16. Termasuk bid’ah adalah mengkhususkan membaca suatu ayat atau
surah tanpa dalil pada waktu atau tempat tertentu untuk suatu hajat.
Seperti:
a. Membaca al-Fatihah dengan niat untuk hajat tertentu atau menghilangkan kesusahan.
b. Membaca surah al-Kahfi pada hari Jum’at untuk orang-orang yang
akan shalat Jum’at sebelum memulai khutbah Jum’at dengan suara yang
keras.
c. Membaca surah Yaasiin 40 kali dengan niat terpenuhinya suatu hajat.
d. Mengkhususkan bacaan surah al-Kahfi sesudah Ashar pada hari
Jum’at di masjid. (Kesalahannya karena mengkhususkan tempat dan waktu).
e. Membaca surah Yaasin saat memandikan mayit.
f. Membaca sepersepuluh dari al-Qur’an (oleh anak-anak dan selain anak-anak) pada malam Maulid.
g. Membaca al-Qur’an di hadapan jenazah atau di atas kubur.
h. Mengharuskan diri untuk senantiasa membaca al-Qur’an saat thawaf.

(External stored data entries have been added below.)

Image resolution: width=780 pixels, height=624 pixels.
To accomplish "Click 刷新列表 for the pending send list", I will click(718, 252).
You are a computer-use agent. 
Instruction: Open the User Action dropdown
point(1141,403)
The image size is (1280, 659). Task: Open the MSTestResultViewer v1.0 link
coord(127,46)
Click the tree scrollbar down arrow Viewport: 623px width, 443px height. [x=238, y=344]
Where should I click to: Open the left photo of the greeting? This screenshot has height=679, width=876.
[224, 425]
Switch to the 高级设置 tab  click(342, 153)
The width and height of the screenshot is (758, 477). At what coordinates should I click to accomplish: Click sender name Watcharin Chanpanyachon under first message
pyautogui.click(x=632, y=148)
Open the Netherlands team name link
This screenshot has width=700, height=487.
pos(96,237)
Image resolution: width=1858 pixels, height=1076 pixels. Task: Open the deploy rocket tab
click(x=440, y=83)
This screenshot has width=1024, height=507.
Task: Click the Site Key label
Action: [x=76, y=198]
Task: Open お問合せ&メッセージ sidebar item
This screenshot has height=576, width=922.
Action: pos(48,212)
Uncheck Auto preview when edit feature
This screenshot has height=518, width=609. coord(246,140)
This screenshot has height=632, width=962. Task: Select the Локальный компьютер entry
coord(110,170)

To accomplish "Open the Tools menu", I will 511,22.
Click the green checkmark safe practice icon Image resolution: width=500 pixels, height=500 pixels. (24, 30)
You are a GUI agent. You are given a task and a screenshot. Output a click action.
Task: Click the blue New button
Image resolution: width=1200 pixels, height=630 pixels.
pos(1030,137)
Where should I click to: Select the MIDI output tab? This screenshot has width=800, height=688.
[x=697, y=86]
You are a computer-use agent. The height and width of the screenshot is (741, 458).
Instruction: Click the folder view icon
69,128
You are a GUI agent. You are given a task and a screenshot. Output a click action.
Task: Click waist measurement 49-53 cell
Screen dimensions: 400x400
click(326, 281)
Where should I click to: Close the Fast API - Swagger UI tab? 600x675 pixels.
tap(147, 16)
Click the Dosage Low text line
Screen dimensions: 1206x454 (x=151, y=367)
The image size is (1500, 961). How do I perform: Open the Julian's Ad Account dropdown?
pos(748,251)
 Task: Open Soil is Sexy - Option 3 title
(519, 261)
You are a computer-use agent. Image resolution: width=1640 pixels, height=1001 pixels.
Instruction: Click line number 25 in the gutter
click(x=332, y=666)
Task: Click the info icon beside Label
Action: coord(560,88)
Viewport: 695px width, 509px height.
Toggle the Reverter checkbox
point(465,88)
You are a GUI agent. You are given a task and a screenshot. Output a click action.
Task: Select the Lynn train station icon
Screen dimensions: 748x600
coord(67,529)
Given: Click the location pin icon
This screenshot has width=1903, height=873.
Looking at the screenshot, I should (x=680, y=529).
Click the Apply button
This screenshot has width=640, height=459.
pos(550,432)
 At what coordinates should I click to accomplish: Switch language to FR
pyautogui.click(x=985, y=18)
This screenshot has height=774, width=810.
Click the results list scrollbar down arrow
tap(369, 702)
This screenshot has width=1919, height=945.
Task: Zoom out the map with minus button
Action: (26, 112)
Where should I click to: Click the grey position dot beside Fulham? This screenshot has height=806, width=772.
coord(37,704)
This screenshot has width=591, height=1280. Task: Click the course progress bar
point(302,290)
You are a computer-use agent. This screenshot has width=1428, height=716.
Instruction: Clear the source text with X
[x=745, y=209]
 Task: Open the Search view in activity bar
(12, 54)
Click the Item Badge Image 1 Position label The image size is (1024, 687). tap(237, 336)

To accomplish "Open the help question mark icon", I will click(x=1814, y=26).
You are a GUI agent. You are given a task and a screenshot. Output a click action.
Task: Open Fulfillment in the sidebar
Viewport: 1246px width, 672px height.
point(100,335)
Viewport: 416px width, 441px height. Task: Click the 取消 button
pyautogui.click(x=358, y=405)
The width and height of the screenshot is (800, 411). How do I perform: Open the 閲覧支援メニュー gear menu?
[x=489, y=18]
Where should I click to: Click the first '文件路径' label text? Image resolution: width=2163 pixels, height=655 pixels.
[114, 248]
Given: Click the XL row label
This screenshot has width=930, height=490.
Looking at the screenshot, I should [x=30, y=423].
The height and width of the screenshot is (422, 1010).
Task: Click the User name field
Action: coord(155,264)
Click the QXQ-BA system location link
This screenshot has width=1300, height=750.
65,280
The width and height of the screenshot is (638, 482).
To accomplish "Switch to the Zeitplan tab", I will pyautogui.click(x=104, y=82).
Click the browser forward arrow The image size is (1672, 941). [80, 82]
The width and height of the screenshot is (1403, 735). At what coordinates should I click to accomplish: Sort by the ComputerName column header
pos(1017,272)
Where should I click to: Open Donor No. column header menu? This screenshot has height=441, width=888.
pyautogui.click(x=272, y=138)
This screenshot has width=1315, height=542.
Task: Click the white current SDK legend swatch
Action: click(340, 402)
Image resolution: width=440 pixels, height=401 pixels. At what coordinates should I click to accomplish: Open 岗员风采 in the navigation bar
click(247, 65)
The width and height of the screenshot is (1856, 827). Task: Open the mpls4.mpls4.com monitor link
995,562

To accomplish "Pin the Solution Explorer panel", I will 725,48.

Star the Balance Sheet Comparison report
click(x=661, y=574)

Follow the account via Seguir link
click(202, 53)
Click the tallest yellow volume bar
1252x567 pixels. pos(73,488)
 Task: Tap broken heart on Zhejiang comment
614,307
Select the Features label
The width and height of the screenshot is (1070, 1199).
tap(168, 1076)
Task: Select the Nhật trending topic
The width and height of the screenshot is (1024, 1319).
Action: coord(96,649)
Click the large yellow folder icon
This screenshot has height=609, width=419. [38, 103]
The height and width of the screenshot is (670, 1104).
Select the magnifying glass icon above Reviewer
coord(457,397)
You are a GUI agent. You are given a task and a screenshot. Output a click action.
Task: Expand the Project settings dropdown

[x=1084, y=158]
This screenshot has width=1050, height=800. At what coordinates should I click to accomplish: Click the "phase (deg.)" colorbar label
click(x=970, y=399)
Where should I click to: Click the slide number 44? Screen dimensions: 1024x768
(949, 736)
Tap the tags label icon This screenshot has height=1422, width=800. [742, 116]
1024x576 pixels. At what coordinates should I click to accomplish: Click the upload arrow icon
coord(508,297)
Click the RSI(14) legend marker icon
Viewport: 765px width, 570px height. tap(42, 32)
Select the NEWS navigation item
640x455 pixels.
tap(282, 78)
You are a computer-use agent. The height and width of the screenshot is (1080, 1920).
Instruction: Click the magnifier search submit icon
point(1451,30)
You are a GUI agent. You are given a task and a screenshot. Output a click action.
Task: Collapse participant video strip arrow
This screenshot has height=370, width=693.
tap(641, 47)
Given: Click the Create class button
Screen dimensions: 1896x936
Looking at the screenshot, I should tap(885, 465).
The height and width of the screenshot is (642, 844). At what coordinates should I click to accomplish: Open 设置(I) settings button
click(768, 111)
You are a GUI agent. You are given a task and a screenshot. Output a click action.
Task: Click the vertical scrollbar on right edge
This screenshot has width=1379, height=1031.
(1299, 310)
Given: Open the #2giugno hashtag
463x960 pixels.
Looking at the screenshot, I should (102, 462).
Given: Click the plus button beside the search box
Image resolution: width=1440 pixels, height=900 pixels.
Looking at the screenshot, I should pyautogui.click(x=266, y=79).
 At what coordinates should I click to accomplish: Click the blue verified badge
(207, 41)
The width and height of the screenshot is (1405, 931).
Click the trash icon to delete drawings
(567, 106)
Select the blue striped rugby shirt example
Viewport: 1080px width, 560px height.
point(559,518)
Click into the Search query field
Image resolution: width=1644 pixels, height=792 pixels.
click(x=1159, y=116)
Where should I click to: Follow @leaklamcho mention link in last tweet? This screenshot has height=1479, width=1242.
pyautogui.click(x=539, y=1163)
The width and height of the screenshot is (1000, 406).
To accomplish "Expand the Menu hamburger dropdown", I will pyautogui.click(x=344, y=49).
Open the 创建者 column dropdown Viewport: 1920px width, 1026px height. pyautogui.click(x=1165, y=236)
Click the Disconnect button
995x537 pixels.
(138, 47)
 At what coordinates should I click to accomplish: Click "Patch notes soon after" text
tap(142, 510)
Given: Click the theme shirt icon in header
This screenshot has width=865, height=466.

17. Termasuk bid’ah adalah kebiasaan para qaari’ (orang yang membaca
Al-Qur’an) atau yang mendengarkan bacaannya mengucapkan do’a-do’a atau
dzikir-dzikir yang tidak ada nash dalilnya saat membaca suatu ayat atau
surah. Seperti:
a. Ucapan mereka setelah membaca al-Qur’an: “al-Fatihah.”
b. Ucapan mereka saat membaca al-Fatihah: “Shalluu ‘alaihi wa sallimuu tasliimaa.”
c. Ucapan qaari’ (orang yang membaca Al-Qur’an): “al-Fatihah –Ziyaadatan Fii Syarafin Nabiyyi Shallaahu ‘Alaihi Wa Sallam.”
d. Ucapan orang-orang yang mendengarkan bacaan qaari’ (orang yang
membaca Al-Qur’an): “Allah, Allah,” atau ucapan-ucapan lainnya yang
ditujukan kepada qaari saat ia membaca, padahal Allah Subhanahu wa
Ta'ala berfirman:
وَأِذَا قُرِىءَ القُرءَانُ فاَستمعُوا لَهُ وَأنصِتُوا لَعَلكُم تُرحَمُونَ
"Dan apabila dibacakan al-Qur'an, maka dengarkanlah baik-baik, dan
perhatikanlah dengan tenang agar kamu mendapat rahmat" [al-A’raaf: 204]
e. Membiasakan ucapan: “Shadaqa Allaah ul-‘Azhiim” setelah selesai membaca al-Qur’an.
18. Bid’ah-bid’ah khatam, seperti:
a. Membaca semua ayat-ayat sajadah setelah khatam.
b. Bertahlil empat belas kali.
c. Mengadakan perayaan malam khatam.
d. Khutbah sebelum atau sesudah acara.
e. Saling berjanji untuk khatam.
f. Berteriak saat khatam.
g. Menyalakan api malam khatam
19. Termasuk bid’ah adalah membaca al-Qur’an untuk meminta-minta. Di
antaranya dengan cara memutar bacaan kaset Qur’an sambil meminta-minta
di gang-gang jalanan dan di toko-toko pasar.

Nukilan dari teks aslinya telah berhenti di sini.